WHAT THE TASK REQUIRES —
Could you restate the whole listing word for word?

DATA EXCERPTS —

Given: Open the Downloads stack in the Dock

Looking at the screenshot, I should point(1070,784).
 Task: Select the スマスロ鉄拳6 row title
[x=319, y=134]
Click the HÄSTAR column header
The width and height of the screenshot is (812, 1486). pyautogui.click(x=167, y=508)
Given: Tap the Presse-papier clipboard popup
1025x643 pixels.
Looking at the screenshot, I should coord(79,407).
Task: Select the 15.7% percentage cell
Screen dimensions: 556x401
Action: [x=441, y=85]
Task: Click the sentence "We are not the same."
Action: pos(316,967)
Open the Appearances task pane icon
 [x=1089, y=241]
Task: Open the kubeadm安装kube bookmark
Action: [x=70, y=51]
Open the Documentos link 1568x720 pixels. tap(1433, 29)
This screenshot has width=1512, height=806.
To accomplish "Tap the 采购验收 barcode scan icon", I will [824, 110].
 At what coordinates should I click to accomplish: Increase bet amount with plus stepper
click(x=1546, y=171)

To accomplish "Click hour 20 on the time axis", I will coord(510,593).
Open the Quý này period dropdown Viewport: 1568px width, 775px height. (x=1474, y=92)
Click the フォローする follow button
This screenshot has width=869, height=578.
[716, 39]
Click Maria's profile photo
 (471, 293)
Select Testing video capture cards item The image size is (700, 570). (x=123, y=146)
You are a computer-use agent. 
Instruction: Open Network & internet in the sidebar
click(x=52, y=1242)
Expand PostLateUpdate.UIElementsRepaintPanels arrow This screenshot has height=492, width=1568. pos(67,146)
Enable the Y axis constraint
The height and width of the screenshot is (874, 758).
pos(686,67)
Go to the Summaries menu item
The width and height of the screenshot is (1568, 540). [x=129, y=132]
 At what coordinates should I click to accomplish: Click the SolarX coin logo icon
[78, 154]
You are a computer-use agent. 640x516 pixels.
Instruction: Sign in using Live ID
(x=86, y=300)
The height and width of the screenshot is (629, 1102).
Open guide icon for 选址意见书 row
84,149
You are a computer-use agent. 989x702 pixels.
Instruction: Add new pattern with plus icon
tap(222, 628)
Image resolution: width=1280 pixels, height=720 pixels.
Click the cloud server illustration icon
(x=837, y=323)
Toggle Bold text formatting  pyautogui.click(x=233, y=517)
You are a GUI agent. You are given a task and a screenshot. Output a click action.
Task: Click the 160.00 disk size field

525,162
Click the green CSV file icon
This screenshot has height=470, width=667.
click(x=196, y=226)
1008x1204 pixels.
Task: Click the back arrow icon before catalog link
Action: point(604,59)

SOLUTION —
Given: Open the Downloads stack in the Dock

Looking at the screenshot, I should point(1070,784).
 Task: Select the スマスロ鉄拳6 row title
[x=319, y=134]
Click the HÄSTAR column header
The width and height of the screenshot is (812, 1486). pyautogui.click(x=167, y=508)
Given: Tap the Presse-papier clipboard popup
1025x643 pixels.
Looking at the screenshot, I should coord(79,407).
Task: Select the 15.7% percentage cell
Screen dimensions: 556x401
Action: [x=441, y=85]
Task: Click the sentence "We are not the same."
Action: pos(316,967)
Open the Appearances task pane icon
 [x=1089, y=241]
Task: Open the kubeadm安装kube bookmark
Action: [x=70, y=51]
Open the Documentos link 1568x720 pixels. tap(1433, 29)
This screenshot has width=1512, height=806.
To accomplish "Tap the 采购验收 barcode scan icon", I will [824, 110].
 At what coordinates should I click to accomplish: Increase bet amount with plus stepper
click(x=1546, y=171)

To accomplish "Click hour 20 on the time axis", I will coord(510,593).
Open the Quý này period dropdown Viewport: 1568px width, 775px height. (x=1474, y=92)
Click the フォローする follow button
This screenshot has width=869, height=578.
[716, 39]
Click Maria's profile photo
 (471, 293)
Select Testing video capture cards item The image size is (700, 570). (x=123, y=146)
You are a computer-use agent. 
Instruction: Open Network & internet in the sidebar
click(x=52, y=1242)
Expand PostLateUpdate.UIElementsRepaintPanels arrow This screenshot has height=492, width=1568. pos(67,146)
Enable the Y axis constraint
The height and width of the screenshot is (874, 758).
pos(686,67)
Go to the Summaries menu item
The width and height of the screenshot is (1568, 540). [x=129, y=132]
 At what coordinates should I click to accomplish: Click the SolarX coin logo icon
[78, 154]
You are a computer-use agent. 640x516 pixels.
Instruction: Sign in using Live ID
(x=86, y=300)
The height and width of the screenshot is (629, 1102).
Open guide icon for 选址意见书 row
84,149
You are a computer-use agent. 989x702 pixels.
Instruction: Add new pattern with plus icon
tap(222, 628)
Image resolution: width=1280 pixels, height=720 pixels.
Click the cloud server illustration icon
(x=837, y=323)
Toggle Bold text formatting  pyautogui.click(x=233, y=517)
You are a GUI agent. You are given a task and a screenshot. Output a click action.
Task: Click the 160.00 disk size field

525,162
Click the green CSV file icon
This screenshot has height=470, width=667.
click(x=196, y=226)
1008x1204 pixels.
Task: Click the back arrow icon before catalog link
Action: point(604,59)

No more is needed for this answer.